Two lines in the data below mark the range: the one with "Task: Open the Pine Editor tab" and the one with "Given: Star row 4 in the grid". Return both, along with every line between them, exactly.

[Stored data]
*** Block opens ***
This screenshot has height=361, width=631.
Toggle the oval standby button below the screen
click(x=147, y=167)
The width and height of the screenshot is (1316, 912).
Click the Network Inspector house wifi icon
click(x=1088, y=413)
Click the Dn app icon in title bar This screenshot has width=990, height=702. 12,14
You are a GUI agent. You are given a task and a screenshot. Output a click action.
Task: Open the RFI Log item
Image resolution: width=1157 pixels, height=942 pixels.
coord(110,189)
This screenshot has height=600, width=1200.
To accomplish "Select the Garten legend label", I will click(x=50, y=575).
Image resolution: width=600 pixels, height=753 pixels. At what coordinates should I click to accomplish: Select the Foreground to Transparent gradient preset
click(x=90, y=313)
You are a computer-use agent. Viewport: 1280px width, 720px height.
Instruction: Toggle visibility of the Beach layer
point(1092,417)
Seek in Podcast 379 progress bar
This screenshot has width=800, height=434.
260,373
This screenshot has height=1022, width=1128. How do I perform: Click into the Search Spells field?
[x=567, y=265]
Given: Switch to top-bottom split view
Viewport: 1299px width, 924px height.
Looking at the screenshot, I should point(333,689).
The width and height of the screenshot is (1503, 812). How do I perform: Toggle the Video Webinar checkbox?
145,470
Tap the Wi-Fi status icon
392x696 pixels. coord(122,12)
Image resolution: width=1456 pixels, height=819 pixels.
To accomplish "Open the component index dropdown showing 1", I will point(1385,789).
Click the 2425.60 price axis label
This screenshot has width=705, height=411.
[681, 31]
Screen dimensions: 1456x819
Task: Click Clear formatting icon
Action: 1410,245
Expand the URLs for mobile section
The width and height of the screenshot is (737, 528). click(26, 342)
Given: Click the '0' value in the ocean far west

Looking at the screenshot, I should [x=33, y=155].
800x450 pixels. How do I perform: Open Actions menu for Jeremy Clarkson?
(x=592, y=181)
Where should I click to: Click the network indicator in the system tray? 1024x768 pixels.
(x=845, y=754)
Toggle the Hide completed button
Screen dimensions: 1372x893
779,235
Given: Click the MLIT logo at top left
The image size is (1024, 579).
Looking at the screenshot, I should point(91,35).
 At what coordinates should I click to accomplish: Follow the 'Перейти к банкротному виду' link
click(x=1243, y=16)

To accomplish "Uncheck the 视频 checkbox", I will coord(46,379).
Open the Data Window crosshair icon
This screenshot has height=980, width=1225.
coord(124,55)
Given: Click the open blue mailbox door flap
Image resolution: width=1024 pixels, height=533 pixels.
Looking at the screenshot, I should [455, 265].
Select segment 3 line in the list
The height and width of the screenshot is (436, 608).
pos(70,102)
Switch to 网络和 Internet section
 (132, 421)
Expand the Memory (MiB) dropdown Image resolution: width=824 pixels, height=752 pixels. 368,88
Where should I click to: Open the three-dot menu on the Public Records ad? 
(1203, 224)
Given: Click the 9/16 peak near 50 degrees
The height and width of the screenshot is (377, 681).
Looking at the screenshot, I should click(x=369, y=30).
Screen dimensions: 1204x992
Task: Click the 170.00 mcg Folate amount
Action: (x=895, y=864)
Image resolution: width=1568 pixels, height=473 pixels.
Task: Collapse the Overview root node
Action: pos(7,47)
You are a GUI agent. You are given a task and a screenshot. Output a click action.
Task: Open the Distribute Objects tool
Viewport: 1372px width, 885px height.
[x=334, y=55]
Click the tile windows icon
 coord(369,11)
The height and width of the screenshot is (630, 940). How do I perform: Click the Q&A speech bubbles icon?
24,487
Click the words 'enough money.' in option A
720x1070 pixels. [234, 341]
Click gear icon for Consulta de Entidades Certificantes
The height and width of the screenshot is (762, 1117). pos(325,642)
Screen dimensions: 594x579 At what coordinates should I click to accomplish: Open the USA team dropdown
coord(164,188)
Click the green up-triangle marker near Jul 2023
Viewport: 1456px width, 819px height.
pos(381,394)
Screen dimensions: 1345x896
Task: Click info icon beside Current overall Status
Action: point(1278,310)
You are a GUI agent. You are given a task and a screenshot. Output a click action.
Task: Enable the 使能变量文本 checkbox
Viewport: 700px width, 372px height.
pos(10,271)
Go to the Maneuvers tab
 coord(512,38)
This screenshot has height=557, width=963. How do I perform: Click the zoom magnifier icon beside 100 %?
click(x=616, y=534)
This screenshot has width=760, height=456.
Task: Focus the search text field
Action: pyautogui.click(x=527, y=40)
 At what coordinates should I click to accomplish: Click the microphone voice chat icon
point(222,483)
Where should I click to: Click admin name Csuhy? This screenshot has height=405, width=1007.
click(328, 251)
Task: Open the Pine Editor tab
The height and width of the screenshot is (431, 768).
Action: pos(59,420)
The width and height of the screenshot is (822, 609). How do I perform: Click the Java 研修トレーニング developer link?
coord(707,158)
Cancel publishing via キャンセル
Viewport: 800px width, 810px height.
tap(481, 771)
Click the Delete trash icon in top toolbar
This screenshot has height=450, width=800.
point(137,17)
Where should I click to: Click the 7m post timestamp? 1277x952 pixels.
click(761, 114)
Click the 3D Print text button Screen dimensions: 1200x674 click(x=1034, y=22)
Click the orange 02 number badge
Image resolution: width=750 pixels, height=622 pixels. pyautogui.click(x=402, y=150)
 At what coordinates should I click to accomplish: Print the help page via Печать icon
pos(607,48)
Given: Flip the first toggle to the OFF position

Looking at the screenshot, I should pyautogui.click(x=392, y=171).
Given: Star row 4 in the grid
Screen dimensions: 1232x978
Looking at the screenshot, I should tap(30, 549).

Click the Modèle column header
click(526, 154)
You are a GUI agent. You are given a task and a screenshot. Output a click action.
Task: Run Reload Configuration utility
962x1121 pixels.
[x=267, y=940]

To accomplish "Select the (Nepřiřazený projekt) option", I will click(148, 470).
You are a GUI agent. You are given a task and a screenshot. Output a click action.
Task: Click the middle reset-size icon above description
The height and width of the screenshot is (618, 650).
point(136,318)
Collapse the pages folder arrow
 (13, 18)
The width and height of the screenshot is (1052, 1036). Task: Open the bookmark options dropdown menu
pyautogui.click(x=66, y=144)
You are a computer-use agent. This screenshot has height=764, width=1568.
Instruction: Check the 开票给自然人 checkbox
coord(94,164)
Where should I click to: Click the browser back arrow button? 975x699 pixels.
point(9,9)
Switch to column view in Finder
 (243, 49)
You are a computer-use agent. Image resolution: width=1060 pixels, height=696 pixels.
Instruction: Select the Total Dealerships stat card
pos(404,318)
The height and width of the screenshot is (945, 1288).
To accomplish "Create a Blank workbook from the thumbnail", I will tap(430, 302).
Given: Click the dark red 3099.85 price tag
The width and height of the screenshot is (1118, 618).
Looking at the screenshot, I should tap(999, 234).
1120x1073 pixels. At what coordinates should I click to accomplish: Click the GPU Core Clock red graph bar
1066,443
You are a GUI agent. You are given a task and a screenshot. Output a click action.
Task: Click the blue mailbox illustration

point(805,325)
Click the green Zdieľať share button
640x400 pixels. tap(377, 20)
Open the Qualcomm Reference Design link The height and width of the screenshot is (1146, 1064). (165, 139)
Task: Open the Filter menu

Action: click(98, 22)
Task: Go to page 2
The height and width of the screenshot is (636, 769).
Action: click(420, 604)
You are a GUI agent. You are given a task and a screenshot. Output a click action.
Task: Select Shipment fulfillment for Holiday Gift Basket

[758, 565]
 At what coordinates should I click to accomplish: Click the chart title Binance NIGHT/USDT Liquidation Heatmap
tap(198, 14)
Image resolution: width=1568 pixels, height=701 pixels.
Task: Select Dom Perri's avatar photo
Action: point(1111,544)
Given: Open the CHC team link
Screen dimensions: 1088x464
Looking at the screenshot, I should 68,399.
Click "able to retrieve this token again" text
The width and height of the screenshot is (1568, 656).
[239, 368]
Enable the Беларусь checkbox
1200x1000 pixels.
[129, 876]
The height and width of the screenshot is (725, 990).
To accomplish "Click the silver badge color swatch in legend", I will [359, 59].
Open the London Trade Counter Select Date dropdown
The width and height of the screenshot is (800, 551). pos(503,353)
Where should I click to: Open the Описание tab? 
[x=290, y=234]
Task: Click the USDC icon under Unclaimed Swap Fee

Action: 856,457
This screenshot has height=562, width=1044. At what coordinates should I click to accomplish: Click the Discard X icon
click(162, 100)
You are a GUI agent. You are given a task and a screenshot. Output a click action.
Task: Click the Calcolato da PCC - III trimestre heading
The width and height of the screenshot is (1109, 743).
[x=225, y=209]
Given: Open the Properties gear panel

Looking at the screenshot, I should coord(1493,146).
*** Block closes ***
= Solution for this problem =
Task: Open the Pine Editor tab
The height and width of the screenshot is (431, 768).
Action: pos(59,420)
The width and height of the screenshot is (822, 609). How do I perform: Click the Java 研修トレーニング developer link?
coord(707,158)
Cancel publishing via キャンセル
Viewport: 800px width, 810px height.
tap(481, 771)
Click the Delete trash icon in top toolbar
This screenshot has height=450, width=800.
point(137,17)
Where should I click to: Click the 7m post timestamp? 1277x952 pixels.
click(761, 114)
Click the 3D Print text button Screen dimensions: 1200x674 click(x=1034, y=22)
Click the orange 02 number badge
Image resolution: width=750 pixels, height=622 pixels. pyautogui.click(x=402, y=150)
 At what coordinates should I click to accomplish: Print the help page via Печать icon
pos(607,48)
Given: Flip the first toggle to the OFF position

Looking at the screenshot, I should pyautogui.click(x=392, y=171).
Given: Star row 4 in the grid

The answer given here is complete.